Enquanto Durkheim é um sociólogo que volta seus olhos para a coletividade com intuito de
entender o funcionamento da vida, Max Weber traz o indivíduo para o centro das preocupações
sociológicas, dito isso podemos relacionar os conceitos de ação e sentido para o episódio de
Queda Livre. Weber vai dizer que toda ação é motivada por um sentido, um significado e para
entender o mundo é preciso entender o conceito de ação social. “Por “relação” social deve-se
entender uma conduta de vários – referida reciprocamente conforme seu conteúdo significativo,
orientando-se por essa reciprocidade.” (WEBER, Max, 1977 p.10) Ou seja existe um fluxo de
ações, o indivíduo vai agir pensando na expectativa do outro e isso é muito bem ilustrado no
episódio a cada vez que a personagem dá uma nota a quem está se relacionando e fica alguns
minutos parada esperando a ação do outro, tudo é feito pensando na ação do outro.

Um mínimo de reciprocidade nas ações, é portanto, uma característica conceitual. O


conteúdo pode ser o mais diverso: conflito, inimizade, amor sexual, amizade, piedade,
troca no mercado, “cumprimento”, “ não cumprimento”, “ruptura” de um pacto...(
WEBER, 1977)

Weber também vai criar tipologias, classificações de ações sociais para fins de entendimento,
são elas: ação racional com relações a fins, ação racional com relação a valores, ação afetiva,
ação tradicional.
A ação social, como toda ação pode ser: 1) racional com relação a fins: determinado
por expectativas no comportamento tanto de objetos do mundo exterior como de
outros homens e utilizando essas expectativas como “condições” ou “ meios para o
alcance de fins próprios racionalmente avaliados e perseguidos; 2) racional com
relação a valores: determinada pela crença do consciente no valor – interpretável
como ético, estético, religioso ou de qualquer outra forma – próprio e absoluto de uma
determinada conduto considerada per si e independente de êxito; 3) afetiva,
especialmente emotiva, determinada por afetos e estados sentimentais atuais; e 4)
tradicional: determinada por um costume arraigado. ( WEBER,1977)

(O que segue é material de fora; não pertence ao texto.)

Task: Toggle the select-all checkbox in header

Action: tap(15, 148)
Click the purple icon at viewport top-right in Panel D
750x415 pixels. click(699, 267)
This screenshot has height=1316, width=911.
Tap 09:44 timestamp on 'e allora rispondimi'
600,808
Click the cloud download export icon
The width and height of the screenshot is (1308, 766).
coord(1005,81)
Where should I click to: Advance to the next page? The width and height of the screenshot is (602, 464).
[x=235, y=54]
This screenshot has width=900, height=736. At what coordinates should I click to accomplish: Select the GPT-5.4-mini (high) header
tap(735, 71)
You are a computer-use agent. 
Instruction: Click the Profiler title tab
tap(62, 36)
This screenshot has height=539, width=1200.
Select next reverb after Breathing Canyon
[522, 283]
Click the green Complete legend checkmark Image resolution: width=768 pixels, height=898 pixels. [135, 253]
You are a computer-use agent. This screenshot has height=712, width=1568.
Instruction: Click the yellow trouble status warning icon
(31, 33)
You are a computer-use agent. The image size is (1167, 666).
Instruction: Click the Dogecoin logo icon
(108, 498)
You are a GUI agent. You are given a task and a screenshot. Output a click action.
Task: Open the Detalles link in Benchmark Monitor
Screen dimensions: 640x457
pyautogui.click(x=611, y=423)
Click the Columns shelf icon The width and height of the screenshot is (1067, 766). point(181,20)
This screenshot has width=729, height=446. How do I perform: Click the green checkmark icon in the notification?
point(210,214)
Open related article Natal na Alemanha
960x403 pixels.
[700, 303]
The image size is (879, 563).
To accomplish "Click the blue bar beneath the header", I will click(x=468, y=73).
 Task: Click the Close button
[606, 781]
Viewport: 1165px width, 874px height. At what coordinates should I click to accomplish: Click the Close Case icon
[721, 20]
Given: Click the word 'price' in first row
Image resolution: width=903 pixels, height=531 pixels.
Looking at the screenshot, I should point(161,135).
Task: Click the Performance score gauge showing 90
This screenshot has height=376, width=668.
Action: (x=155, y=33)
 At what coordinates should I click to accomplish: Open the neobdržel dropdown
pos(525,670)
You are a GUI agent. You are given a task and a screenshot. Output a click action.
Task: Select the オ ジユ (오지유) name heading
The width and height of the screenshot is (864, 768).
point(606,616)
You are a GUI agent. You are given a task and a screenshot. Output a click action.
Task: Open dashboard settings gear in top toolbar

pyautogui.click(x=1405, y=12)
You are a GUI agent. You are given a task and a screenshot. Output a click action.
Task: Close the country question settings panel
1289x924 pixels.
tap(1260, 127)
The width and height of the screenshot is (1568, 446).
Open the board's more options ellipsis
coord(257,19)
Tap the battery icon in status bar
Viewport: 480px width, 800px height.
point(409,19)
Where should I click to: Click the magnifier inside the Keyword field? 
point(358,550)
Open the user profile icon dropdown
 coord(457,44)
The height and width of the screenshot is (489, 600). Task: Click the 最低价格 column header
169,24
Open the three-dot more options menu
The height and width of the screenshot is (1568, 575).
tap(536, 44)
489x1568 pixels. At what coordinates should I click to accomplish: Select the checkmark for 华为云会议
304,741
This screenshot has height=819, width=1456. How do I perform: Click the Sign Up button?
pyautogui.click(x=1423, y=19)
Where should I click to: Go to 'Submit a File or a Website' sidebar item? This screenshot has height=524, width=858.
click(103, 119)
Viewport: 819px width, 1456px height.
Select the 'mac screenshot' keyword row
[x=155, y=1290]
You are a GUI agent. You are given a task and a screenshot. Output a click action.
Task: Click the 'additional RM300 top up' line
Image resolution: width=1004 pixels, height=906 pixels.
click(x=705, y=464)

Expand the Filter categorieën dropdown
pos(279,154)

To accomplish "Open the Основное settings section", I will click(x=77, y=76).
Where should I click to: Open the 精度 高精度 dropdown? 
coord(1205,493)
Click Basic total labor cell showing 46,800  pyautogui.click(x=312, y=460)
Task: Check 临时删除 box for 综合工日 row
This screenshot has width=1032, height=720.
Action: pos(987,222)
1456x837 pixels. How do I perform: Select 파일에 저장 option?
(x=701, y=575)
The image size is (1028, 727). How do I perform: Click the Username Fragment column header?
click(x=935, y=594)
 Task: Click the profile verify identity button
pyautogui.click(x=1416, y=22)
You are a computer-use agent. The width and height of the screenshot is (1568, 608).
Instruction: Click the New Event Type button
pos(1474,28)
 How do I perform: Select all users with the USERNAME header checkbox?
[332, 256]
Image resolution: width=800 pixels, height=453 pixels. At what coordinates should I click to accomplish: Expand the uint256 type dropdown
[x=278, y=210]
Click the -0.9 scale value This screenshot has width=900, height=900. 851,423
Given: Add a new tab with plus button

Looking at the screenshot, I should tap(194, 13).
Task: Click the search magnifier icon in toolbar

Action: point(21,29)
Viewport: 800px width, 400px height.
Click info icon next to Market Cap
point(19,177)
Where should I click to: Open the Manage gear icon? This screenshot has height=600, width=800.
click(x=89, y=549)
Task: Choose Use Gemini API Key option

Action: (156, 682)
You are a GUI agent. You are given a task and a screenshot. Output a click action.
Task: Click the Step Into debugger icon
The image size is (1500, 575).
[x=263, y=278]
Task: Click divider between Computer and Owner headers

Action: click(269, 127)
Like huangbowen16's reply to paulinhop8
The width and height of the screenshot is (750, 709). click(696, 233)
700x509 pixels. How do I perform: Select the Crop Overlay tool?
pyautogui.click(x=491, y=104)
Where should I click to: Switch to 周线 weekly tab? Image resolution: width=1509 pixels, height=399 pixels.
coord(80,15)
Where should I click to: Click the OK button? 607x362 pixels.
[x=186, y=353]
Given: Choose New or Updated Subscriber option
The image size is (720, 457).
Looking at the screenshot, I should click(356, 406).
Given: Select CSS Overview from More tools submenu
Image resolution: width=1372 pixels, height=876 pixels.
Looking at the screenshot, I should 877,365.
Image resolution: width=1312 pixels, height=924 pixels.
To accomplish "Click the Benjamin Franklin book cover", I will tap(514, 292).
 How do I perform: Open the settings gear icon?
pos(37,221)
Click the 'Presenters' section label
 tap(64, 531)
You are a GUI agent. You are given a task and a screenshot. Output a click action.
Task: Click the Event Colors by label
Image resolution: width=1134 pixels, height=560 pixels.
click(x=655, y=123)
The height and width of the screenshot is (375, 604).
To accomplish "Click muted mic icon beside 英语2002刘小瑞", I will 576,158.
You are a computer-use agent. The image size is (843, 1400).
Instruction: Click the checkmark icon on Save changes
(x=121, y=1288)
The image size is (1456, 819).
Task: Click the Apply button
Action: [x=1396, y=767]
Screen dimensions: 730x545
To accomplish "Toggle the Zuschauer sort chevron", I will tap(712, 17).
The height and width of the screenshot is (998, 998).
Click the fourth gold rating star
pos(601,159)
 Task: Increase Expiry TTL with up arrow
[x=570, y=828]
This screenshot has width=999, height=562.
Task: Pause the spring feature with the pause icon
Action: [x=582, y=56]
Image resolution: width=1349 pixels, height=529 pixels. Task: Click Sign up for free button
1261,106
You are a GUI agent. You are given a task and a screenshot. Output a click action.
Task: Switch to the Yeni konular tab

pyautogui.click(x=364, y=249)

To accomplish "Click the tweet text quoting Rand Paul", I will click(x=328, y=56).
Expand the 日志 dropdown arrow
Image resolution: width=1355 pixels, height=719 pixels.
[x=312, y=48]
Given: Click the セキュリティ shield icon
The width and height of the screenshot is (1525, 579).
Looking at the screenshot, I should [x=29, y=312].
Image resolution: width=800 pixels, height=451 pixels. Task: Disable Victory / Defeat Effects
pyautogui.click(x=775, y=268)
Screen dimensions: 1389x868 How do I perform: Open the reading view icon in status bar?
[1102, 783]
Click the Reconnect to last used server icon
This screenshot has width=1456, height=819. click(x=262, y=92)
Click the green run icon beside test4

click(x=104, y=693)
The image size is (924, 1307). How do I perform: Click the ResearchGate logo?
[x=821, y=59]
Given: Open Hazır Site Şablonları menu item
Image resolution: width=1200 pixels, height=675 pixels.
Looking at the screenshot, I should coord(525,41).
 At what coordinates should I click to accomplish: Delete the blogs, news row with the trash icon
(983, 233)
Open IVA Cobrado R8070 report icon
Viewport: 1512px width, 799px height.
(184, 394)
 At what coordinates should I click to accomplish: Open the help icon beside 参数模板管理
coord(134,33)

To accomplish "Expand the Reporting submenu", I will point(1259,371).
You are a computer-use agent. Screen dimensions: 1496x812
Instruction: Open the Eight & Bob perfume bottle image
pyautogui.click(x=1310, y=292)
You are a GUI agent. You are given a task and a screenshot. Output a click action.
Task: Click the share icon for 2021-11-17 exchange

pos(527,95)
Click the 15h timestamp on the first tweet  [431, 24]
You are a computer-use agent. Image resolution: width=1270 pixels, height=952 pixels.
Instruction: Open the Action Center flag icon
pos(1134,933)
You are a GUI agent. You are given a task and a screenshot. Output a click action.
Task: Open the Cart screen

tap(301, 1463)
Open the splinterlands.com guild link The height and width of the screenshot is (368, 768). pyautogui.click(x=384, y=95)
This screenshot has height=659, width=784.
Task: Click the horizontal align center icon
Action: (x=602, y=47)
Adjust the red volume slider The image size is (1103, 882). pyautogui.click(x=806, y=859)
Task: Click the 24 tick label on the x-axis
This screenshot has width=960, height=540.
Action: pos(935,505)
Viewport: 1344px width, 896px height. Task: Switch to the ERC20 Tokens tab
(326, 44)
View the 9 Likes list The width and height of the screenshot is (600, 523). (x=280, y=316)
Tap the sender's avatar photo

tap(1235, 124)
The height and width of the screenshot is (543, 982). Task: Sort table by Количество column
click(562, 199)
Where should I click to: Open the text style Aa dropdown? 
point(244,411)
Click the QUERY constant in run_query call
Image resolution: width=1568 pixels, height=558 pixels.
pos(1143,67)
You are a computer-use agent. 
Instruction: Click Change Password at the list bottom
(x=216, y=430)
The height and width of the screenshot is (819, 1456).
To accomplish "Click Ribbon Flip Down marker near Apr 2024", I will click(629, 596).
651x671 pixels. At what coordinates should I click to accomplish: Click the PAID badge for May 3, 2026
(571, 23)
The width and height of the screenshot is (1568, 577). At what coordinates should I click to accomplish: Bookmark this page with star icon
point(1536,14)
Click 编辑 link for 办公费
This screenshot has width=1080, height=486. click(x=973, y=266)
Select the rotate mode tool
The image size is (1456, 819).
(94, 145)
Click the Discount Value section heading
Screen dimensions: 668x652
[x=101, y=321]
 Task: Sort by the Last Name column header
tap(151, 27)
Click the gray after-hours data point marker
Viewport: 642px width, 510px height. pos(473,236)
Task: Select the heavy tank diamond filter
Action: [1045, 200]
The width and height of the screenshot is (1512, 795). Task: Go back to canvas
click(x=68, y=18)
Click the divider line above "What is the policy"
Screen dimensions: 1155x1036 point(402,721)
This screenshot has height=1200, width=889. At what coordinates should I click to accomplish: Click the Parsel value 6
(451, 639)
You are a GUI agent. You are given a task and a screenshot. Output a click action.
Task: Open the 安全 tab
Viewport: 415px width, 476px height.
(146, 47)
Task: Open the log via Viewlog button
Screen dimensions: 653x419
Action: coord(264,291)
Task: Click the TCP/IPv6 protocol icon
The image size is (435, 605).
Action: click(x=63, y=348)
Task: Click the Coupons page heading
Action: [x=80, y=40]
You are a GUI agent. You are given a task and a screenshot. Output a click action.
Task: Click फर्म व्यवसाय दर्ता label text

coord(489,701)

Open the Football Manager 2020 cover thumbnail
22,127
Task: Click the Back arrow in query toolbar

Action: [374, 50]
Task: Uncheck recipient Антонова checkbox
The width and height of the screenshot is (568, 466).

Pensando nas tipologias de ações sociais criadas por Weber e entendendo que elas são híbridas
e não acontecem isoladamente podemos pensar que a personagem principal Lacie tem durante
o episódio ações racionais, ou seja com finalidade de ascensão social, de conseguir as notas
boas das pessoas para ser aceita mas essas ações também se misturam com ações afetivas não
racionais e emocionais quando ao final do episódio ela externa todos os seus sentimentos
contidos ao perceber que a amiga não a queria mais no casamento mesmo após todo o esforço
para chegar ao local da cerimônia e assim ser aceita. Temos no episódio também ações
tradicionais, como a própria celebração do casamento em que mesmo num futuro distópico as
pessoas mantem a tradição de reunir pessoas com boas notas numa cerimônia religiosa.

Podemos concluir que os dois sociólogos trazem ótimas contribuições e reflexões para a análise
do episódio uma vez que suas ideias permanecem atuais mesmo para avaliar uma serie futurista.

REFERÊNCIAS

DURKHEIM, Émile. “O que é um fato social”. In: As regras do método sociológico. São Paulo:
Martins Fontes, 1999

WEBER, Max. “Ação social e relação social”. In: FORACCHI, Marialice & MARTINS, José
S. Sociologia e sociedade. Rio de Janeiro: LTC, 1977

QUEDA livre. Direção: Joe Wright. Roteiro: Charlie Brooker; Michael Schur; Rashida Jones.
In: Black Mirror. Reino Unido / Estados Unidos: Netflix, 2016. Episódio 1, Temporada 3.